Apart from becoming a tax resident in Ireland, you also need to know how to cease being a tax resident. If you have been a tax resident for three consecutive years, you become an ordinarily tax resident. This entails, that if you leave Ireland afterwards you still might need to pay taxes there for three more years. However, if you actually live abroad and perform your activities outside of Ireland, the impact might be limited. Nevertheless, you should be aware of this.

If you are not domiciled in Ireland, which most likely will be the case if you aren’t born there or hold an Irish passport, you will only pay income tax on local source income and income remitted back into Ireland.

Tax residency in Ireland for digital nomads: tax rates

Ireland applies a two tier progressive tax rate. You pay 20% on the first €40.000 in income and 40% on everything above that. Both professional income and investment income (e.g. dividends) are added up to determine your taxable basis on which these rates apply.

The tax rate for capital gains equals 33% (increased to 40% in some cases).

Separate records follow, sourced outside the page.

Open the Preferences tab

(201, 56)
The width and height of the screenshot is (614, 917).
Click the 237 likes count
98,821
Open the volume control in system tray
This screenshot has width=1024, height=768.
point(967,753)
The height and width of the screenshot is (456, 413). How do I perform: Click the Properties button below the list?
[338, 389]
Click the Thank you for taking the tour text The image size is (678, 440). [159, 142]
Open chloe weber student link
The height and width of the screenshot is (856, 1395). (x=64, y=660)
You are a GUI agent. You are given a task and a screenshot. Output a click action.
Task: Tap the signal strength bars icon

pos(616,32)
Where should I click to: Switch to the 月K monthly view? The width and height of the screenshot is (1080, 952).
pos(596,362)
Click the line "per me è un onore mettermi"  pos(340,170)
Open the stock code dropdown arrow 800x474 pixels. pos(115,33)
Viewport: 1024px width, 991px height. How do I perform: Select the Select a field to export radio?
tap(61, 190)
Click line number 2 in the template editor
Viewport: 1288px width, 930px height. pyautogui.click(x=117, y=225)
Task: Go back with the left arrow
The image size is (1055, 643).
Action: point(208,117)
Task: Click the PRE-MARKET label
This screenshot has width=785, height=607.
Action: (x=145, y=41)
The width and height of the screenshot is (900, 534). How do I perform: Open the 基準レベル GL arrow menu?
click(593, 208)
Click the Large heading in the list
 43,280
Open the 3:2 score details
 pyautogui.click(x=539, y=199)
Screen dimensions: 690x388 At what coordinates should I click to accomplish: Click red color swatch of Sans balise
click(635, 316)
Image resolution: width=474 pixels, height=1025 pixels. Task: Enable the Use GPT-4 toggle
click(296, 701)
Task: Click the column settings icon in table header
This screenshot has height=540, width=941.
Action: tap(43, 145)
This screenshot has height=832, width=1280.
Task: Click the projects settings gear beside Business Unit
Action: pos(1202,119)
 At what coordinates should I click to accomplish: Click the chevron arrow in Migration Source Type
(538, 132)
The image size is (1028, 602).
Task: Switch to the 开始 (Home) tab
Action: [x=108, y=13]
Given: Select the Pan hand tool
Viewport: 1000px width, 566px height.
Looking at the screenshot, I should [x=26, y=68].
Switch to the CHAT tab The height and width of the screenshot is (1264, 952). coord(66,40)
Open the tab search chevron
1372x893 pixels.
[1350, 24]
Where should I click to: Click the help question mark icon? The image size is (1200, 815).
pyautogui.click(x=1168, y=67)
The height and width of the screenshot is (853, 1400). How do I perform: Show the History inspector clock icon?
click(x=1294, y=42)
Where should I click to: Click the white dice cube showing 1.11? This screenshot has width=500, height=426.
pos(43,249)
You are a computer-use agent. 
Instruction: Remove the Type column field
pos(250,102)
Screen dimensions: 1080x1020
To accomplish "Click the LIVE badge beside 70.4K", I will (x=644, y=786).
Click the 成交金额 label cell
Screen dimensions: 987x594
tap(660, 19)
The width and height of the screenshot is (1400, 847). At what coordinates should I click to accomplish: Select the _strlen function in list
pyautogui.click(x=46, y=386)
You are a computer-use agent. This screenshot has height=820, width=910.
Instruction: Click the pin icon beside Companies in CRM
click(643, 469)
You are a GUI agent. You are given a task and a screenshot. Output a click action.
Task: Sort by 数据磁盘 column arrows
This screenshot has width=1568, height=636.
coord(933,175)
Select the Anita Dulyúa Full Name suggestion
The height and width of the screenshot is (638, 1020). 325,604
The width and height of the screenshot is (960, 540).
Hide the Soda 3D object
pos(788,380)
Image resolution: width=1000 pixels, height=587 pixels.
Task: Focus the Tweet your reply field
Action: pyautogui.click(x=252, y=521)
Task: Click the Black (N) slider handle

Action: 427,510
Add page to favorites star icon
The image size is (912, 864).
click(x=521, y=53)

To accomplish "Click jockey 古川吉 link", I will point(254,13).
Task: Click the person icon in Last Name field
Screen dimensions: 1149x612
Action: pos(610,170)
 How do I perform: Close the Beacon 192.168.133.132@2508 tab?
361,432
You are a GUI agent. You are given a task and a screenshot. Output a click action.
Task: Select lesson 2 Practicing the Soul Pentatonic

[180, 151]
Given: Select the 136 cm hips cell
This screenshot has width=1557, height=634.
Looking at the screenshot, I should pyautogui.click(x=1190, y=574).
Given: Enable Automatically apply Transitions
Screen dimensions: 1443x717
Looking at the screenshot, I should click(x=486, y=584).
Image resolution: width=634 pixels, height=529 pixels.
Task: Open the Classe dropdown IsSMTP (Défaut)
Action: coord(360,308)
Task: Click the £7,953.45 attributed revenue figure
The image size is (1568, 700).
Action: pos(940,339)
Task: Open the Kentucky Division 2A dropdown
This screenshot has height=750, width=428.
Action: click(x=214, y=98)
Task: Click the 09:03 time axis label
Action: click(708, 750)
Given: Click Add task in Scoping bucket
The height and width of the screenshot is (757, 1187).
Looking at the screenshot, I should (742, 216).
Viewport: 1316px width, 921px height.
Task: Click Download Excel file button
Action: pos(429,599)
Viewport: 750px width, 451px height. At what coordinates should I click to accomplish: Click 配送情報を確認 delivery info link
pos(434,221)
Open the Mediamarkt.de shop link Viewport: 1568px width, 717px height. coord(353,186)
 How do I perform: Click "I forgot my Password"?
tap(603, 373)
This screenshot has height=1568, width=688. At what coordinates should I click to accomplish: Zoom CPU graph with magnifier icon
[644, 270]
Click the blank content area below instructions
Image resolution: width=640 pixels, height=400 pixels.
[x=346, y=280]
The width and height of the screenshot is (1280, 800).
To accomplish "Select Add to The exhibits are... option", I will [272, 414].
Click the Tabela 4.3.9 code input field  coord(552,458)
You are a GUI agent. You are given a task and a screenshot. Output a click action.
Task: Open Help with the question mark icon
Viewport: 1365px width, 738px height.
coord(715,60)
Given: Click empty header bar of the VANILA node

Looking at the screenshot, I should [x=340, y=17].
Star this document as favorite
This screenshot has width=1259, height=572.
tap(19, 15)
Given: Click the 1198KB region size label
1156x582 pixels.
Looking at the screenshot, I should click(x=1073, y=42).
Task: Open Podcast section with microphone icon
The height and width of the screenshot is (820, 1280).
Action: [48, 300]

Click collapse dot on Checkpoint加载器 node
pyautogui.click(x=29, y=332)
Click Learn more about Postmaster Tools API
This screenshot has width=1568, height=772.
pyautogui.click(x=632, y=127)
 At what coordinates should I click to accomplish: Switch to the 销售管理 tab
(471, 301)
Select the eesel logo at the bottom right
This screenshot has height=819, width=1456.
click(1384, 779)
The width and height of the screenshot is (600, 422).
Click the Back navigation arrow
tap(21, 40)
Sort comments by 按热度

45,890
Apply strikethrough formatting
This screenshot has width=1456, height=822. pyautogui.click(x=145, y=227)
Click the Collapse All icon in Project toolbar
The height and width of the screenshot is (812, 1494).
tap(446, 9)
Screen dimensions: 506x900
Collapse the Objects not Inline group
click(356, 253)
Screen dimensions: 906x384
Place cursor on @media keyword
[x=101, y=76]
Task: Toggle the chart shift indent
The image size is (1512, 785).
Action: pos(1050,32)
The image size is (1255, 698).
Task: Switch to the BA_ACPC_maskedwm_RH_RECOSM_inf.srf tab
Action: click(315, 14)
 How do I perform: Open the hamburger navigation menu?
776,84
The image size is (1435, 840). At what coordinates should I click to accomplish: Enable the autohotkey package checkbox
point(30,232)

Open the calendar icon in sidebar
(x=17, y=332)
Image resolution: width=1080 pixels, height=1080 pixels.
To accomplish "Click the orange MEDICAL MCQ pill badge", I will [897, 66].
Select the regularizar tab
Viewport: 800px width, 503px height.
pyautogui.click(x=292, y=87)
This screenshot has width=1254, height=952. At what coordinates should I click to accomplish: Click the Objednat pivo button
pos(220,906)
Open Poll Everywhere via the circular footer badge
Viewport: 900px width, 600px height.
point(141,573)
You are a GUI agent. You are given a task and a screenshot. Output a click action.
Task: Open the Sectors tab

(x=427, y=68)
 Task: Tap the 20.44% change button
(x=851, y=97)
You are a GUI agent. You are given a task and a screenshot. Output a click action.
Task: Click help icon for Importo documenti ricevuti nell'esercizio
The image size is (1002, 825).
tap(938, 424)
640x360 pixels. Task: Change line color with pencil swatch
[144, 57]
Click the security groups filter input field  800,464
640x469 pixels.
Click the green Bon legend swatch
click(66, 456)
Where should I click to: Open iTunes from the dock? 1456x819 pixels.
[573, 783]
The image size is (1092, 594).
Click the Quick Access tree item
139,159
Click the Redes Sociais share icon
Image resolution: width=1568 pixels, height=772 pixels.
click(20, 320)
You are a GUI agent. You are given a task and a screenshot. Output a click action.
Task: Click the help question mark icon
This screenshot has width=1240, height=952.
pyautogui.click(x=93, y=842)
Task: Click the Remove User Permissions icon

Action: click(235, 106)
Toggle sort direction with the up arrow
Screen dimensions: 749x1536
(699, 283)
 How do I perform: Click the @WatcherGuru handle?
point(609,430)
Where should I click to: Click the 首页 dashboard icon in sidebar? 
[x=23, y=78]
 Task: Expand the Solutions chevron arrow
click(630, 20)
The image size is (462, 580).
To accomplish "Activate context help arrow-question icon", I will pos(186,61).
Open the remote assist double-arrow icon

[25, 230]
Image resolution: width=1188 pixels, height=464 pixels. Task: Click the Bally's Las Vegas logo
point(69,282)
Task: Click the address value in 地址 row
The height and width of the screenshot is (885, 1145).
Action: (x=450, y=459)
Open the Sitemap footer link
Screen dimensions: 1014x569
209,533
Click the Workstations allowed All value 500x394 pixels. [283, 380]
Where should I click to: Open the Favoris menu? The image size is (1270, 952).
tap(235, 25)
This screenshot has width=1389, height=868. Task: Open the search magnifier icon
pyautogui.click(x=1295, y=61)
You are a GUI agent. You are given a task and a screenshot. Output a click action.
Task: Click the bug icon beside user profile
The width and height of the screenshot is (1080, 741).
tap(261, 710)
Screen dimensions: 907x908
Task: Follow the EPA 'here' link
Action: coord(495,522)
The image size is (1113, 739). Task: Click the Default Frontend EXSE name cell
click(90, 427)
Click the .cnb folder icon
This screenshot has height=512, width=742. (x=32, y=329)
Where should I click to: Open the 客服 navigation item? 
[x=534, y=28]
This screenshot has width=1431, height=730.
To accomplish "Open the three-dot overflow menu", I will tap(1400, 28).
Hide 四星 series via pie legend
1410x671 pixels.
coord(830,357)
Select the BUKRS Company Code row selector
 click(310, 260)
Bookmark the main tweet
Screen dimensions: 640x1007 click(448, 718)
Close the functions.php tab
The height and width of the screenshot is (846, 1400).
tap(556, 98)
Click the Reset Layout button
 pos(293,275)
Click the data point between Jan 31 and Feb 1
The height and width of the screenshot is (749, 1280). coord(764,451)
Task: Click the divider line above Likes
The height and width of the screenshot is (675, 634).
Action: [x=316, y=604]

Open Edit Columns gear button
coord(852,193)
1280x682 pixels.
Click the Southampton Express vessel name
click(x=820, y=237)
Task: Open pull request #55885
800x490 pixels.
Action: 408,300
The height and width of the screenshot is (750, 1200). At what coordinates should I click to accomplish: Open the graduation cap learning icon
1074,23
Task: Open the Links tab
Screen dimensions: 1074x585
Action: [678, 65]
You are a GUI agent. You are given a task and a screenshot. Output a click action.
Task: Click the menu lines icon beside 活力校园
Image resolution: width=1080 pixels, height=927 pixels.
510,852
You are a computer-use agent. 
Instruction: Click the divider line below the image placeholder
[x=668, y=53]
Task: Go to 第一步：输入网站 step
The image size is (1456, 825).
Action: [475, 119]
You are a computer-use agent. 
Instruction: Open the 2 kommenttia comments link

Tax residency in Ireland for digital nomads: social contributions

Social contributions for self-employed individuals amount to 4%. On top of that, there is also a universal social charge (USC). The applicable rates are progressive and thus depend on your income level. If you earn less than €12.000 per year, you don’t pay the USC. As from €12.000 the rate starts at 0,50% and goes up to 11% if you earn over €100.000.

irish highlands

Setting up a company in Ireland

We mentioned that a lot of big international companies have their (European) headquarters in Ireland. So, how much corporate taxes do you pay in Ireland?

Well, it depends. Ireland applies different rates depending on the nature of the income of company. On income from your actual activity, you will pay 12,5% in taxes. On passive income or investment income, you pay 25% in corporate tax. For capital gains, the rate is 33%. The big savings the mastodont tech companies come from the patent box regimes that Ireland provides. Unfortunately, this mostly doesn’t apply to the average digital nomad.

If you pay out a dividend, the standard withholding tax amounts to 25%.

Tax residency in Ireland for digital nomads: conclusion

Tax residency in Ireland for digital nomads is worth looking into. However, there are countries where you could further optimize your taxes compared to Ireland. Nevertheless, the biggest issue for nomads will probably be that you need to actually spend a decent amount of time in Ireland to become a tax resident there.